Tatort Campingplatz

Zelten und Morden

Campingplatz
Campingplatz im Grünen © picture alliance / dpa / Foto: Hans Joachim Rech
Regine Kölpin im Gespräch mit Korbinian Frenzel |
Auf den ersten Blick wirken Camper wie ein kleines friedliches Völkchen, doch in Regine Kölpins Krimis wird der Campingplatz zum Tatort. Weil um Territorium gekämpft wird - oder weil eine Prostituierte dort ihr "Lovemobil" aufbaut.
Korbinian Frenzel: Heute fällt das niedersächsische Oberverwaltungsgericht ein Urteil über die Frage, ob es so etwas wie ein Dauerwohnrecht geben kann auf dem Campingplatz. Konkret geht es um einen Campingplatz in Drage an der Elbe, aber natürlich geht es eigentlich um viel mehr, um ein echtes Soziotop, das auch die Literatur vielfach beflügelt hat, zum Beispiel die der Frau, die ich jetzt am Telefon begrüße: die Schriftstellerin Regine Kölpin. Sie hat mehrere Krimis verfasst, die auf Campingplätzen spielen. Im März erscheint ihr neues Buch, "Oma geht campen". Frau Kölpin, guten Morgen!
Regine Kölpin: Guten Morgen!
Frenzel: Sie sind selbst leidenschaftliche Camperin. Erste Frage: Dauerbewohnerin oder Campingplatznomadin, wenn es schön und warm ist?
Kölpin: Eher Campingplatznomadin. Dauercamping eher nicht.

An der Oberfläche der heilen Campingwelt kratzen

Frenzel: Erleben Sie denn Konflikte zwischen Dauercampern und Zeltenden?
Kölpin: Also so offen nach außen getragen sind die natürlich nicht.
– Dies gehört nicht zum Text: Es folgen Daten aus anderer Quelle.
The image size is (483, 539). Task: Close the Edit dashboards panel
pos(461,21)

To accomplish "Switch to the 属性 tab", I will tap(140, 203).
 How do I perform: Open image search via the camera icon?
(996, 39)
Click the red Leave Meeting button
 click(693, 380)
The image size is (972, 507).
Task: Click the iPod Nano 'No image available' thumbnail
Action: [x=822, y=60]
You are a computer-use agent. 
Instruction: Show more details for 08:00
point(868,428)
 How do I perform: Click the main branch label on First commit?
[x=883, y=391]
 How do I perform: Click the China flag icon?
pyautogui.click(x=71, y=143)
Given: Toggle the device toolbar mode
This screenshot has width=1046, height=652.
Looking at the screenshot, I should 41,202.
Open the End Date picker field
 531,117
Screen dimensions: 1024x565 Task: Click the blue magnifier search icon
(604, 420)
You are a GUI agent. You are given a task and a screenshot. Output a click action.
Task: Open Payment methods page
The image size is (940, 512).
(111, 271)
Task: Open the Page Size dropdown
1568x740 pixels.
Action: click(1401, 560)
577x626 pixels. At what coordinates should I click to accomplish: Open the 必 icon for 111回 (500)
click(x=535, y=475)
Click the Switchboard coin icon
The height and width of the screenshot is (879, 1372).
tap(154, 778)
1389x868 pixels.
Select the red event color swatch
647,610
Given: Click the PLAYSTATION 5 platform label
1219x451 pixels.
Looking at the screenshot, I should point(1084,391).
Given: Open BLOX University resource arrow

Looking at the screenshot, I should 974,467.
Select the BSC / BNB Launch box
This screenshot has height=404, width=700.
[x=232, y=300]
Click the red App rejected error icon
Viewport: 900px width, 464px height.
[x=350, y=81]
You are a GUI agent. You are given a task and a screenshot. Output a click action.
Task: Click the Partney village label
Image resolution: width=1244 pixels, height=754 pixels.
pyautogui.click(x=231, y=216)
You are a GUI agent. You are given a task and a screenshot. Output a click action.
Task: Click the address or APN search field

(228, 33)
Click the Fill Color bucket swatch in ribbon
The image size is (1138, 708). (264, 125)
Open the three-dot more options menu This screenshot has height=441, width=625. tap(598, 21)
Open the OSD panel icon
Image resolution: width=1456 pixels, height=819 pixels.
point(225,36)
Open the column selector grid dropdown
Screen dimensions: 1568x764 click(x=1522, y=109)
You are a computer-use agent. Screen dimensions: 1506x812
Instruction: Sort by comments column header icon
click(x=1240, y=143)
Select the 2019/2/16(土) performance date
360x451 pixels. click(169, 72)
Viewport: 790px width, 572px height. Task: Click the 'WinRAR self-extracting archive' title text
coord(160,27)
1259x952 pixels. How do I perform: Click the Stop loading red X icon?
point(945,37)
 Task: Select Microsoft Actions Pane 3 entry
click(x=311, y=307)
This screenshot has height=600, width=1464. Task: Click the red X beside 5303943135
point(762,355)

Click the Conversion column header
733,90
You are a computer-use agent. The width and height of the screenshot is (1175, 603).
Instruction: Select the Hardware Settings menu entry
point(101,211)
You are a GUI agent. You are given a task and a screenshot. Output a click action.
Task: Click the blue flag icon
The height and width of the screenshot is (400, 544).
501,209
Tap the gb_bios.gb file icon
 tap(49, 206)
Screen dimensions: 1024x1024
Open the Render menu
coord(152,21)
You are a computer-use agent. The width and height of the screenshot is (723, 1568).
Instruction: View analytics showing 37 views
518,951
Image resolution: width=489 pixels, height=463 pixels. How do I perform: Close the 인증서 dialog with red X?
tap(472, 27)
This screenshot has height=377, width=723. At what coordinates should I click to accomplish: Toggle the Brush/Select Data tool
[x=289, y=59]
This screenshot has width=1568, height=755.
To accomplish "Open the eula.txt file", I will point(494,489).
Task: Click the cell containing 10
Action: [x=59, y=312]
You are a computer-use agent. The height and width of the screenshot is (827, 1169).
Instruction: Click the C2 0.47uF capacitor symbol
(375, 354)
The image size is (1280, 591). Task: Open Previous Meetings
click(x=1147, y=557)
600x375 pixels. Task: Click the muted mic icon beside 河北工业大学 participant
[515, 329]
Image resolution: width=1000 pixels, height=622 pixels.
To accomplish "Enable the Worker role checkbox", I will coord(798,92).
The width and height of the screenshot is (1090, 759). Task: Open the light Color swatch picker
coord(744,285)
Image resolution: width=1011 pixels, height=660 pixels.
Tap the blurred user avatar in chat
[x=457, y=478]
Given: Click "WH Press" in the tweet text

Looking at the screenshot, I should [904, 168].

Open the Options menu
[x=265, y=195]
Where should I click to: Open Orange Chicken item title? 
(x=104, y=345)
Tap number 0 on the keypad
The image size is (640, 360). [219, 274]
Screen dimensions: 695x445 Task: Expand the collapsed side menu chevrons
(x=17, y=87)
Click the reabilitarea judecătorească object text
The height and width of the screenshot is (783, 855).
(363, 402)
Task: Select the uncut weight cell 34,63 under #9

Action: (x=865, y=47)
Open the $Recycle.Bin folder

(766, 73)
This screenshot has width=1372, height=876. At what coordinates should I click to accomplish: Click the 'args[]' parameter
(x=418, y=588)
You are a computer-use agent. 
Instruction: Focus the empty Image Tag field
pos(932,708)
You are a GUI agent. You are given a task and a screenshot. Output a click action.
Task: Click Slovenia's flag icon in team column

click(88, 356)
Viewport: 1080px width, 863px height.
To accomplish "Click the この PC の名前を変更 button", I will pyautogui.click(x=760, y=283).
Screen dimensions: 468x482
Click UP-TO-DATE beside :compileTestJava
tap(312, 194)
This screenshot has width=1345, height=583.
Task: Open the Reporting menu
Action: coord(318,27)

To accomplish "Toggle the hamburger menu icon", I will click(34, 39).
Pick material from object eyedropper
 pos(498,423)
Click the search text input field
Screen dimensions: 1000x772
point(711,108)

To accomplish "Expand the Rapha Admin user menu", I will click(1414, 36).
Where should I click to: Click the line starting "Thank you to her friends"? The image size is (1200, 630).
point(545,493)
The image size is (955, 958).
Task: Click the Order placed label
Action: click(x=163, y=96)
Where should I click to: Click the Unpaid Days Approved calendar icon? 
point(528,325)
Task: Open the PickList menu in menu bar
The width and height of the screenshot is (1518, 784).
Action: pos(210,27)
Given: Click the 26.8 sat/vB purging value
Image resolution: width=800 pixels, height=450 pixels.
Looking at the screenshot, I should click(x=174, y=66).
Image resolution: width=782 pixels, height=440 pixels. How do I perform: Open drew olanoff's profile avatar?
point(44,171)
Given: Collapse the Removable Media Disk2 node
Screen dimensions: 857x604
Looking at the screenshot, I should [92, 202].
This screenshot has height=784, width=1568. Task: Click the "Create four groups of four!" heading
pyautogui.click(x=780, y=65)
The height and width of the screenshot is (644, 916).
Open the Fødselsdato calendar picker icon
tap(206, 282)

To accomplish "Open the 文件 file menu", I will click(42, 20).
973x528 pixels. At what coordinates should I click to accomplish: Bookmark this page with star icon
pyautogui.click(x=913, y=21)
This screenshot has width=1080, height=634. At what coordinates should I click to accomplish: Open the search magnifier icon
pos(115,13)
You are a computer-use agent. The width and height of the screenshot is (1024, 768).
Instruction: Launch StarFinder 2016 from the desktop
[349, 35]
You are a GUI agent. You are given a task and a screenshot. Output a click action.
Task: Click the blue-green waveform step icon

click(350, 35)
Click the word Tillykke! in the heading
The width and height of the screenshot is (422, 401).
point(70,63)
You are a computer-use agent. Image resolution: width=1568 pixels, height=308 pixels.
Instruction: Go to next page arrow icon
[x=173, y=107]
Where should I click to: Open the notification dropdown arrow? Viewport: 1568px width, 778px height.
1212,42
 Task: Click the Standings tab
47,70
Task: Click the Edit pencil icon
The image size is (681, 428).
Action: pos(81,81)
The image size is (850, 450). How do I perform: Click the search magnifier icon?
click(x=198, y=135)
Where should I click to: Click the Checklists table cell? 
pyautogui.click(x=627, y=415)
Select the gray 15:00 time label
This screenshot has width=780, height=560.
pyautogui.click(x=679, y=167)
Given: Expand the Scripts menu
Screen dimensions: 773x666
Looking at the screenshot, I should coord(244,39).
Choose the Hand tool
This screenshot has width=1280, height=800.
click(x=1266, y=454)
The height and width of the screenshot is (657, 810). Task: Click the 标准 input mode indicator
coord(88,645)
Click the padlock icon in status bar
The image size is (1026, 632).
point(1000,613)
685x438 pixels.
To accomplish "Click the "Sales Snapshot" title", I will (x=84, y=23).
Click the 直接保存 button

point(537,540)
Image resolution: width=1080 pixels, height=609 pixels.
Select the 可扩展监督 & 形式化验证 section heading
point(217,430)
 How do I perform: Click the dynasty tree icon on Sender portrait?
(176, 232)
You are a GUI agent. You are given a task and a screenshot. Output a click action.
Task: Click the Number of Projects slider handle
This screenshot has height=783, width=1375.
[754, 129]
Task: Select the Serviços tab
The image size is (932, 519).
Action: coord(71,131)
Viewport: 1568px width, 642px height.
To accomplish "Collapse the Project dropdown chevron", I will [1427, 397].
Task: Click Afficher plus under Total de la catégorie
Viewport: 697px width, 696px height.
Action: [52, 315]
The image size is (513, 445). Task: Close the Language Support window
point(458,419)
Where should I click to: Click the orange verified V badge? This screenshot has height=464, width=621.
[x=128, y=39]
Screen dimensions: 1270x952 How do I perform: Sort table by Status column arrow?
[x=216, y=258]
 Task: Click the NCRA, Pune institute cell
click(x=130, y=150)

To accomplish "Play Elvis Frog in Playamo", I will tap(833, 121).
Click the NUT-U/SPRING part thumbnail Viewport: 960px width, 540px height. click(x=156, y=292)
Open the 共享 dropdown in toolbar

Also erst mal wirken ja so die Camper wie so ein kleines friedliches Völkchen, aber das ist natürlich für einen Autoren, vor allem, wenn man Krimis schreibt oder überhaupt was lustig mal anpacken möchte, immer so eine Steilvorlage, mal zu gucken und so ein bisschen an der Oberfläche zu kratzen, und dann gucke ich nämlich immer so ein bisschen, was ist denn da vielleicht so dahinter, wie gehen sie miteinander um, und dann kommt dann diese Frage, was wäre wenn, und dann habe ich das in dem einen Kurzkrimi, der in "Aufgebockt und abgemurkst" dann erschienen ist, eben einfach gemacht. Was wäre, wenn man jetzt einer Dauercampergemeinde ein Lovemobil auf den Platz stellen würde?
Frenzel: Ein Lovemobil?
Kölpin: Genau.
Frenzel: Soll heißen: eine Prostituierte.
Kölpin: Genau. Die hat sich dann da eingenistet, und so fängt man halt an, wie würde das weitergehen. Man denkt einfach Dinge konsequent zu Ende, das ist eigentlich wie in allen anderen Lebensbereichen auch. Es sind ja Menschen, auf die wir treffen, und so diese ganze heile Welt, also ein bisschen dran zu kratzen, das ist dann immer die Herausforderung, die man als Autor hat, und dann Dinge einfach mal ein bisschen weiterzuspinnen.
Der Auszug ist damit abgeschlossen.